On October 21, 2010, we issued an option to purchase 71,655 shares of Common Stock at a purchase price of $0.67 per share to Barnhart Holdings, Ltd. The option expires on September 21, 2010. The options were issued in reliance on Section 4(2) of the Securities Act of 1933, as amended. The options were not offered via general solicitation to the public but solely to the aforementioned purchaser or service provider. No sales commissions or other remuneration was paid in connection with these issuances.
On October 27, 2008, we issued an option to purchase 105,000 shares of Common Stock at $0.67 per share to James Fuller. The option expires October 27, 2010. The options were issued in reliance on Section 4(2) of the Securities Act of 1933, as amended. The options were not offered via general solicitation to the public but solely to the aforementioned purchaser or service provider.
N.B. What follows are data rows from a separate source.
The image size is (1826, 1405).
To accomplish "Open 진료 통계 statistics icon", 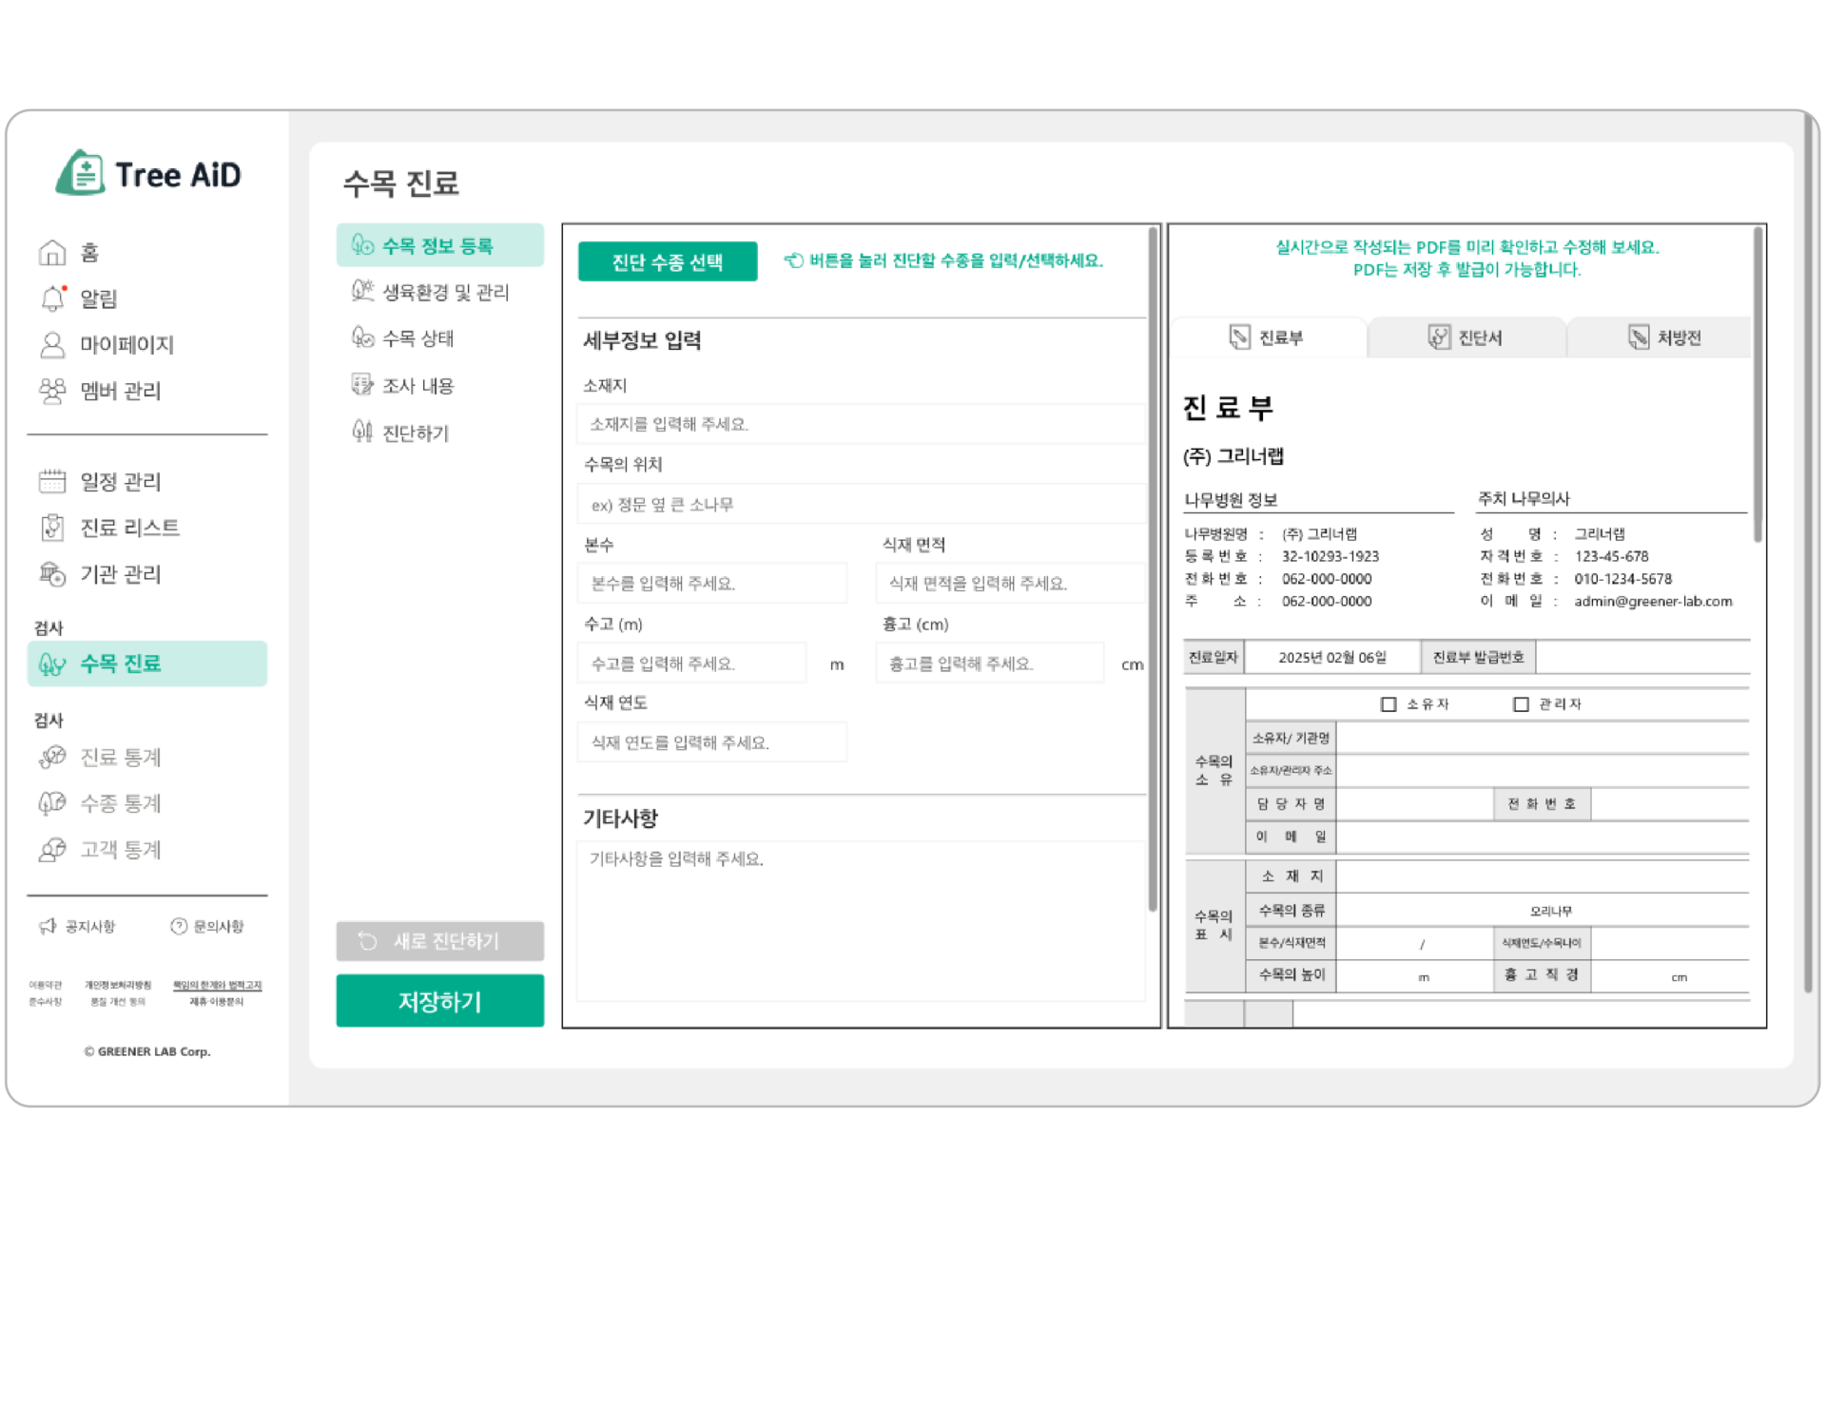I will point(52,757).
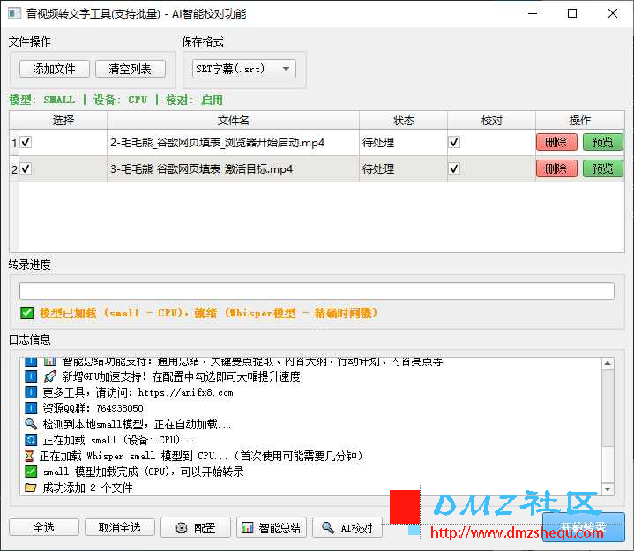Click the 文件名 column header
This screenshot has height=551, width=634.
coord(233,120)
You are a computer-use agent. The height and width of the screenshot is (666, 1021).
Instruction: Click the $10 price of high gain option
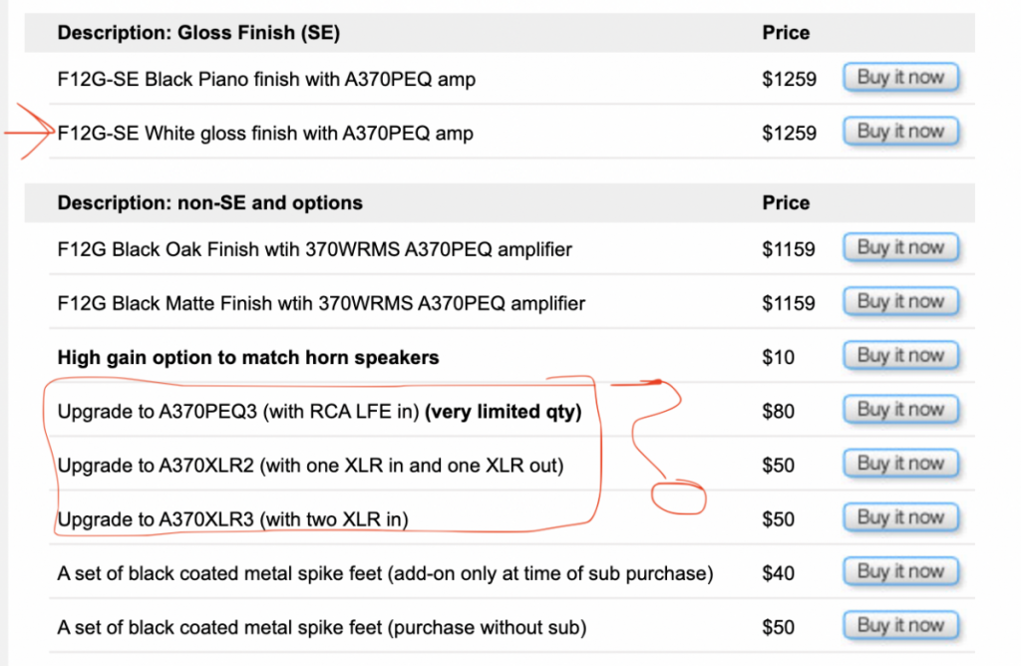(778, 357)
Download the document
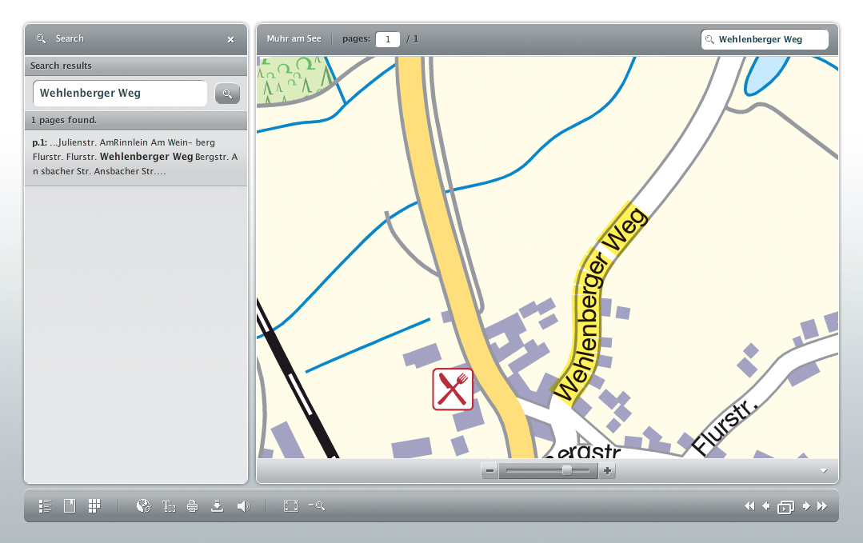 tap(217, 505)
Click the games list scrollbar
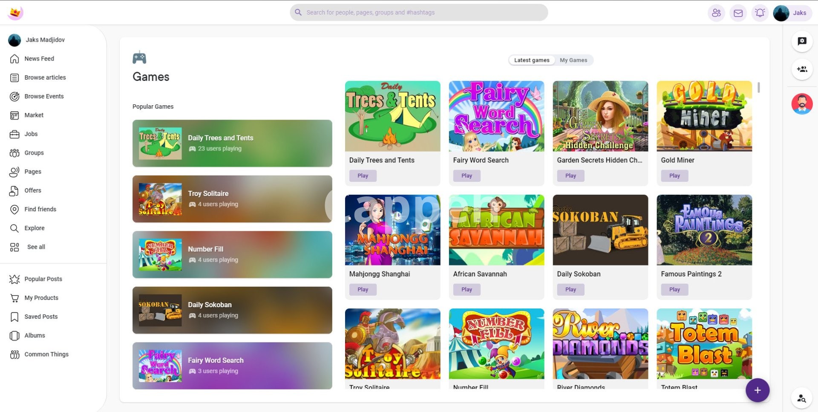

No sales commissions or other remuneration was paid in connection with these issuances.
October 28, 2008, we issued an option to purchase 150,000 shares of Common Stock at $.67 per share to Princeton Research of Nevada, Inc. The option expires September 30, 2009. The options were issued in reliance on Section 4(2) of the Securities Act of 1933, as amended. The options were not offered via general solicitation to the public but solely to the aforementioned purchaser or service provider. No sales commissions or other remuneration was paid in connection with these issuances.
On January 19, 2009, we issued an option to purchase 150,000 shares of Common Stock at $0.67 per share and an option to purchase 105,000 shares of Common Stock at $0.33 per share to Gautam Chakrabarti. The option expires on August 31, 2016. The options were issued in reliance on Section 4(2) of the Securities Act of 1933, as amended. The options were not offered via general solicitation to the public but solely to the aforementioned purchaser or service provider. No sales commissions or other remuneration was paid in connection with these issuances.
Warrants
In summary, we issued 1,590,000 warrants to service providers in fiscal 2009 including 600,000 warrants granted to Bill Corbett on 5/27/09 at an exercise price of $0.58, and on the same date 900,000 granted to Jesup & Lamont Securities Corp. at an exercise price of $0.58. In addition, on June 30, 2009, 90,000 warrants were granted to Alla Korjak at an exercise price of $0.42/share. The total value of warrants issued for services amounted to $146,043. The value was determined using the Black-Scholes valuation model with input assumptions of (1) volatility of 64%, (2) expected life ranging from 3 to 5 years, (3) risk free rate ranging from 0.845% to 1.23%, and (4) expected dividends of zero.
All together in fiscal 2009, we issued warrants to purchase 4,123,263 shares of Common Stock with exercise prices ranging from $0.20 to $0.58 per share. The warrants vest immediately and have a contractual life ranging from 1.5 to 5 years. The total value of the warrants issued in conjunction with services provided and convertible debt amounted to $195,288. The value was determined using the Black-Scholes valuation model with input assumptions of (1) volatility of 64% - 148%, (2) expected life ranging from 1.5 to 5 years, (3) risk free rate ranging from 0.85% to 1.55%, and (4) expected dividends of zero.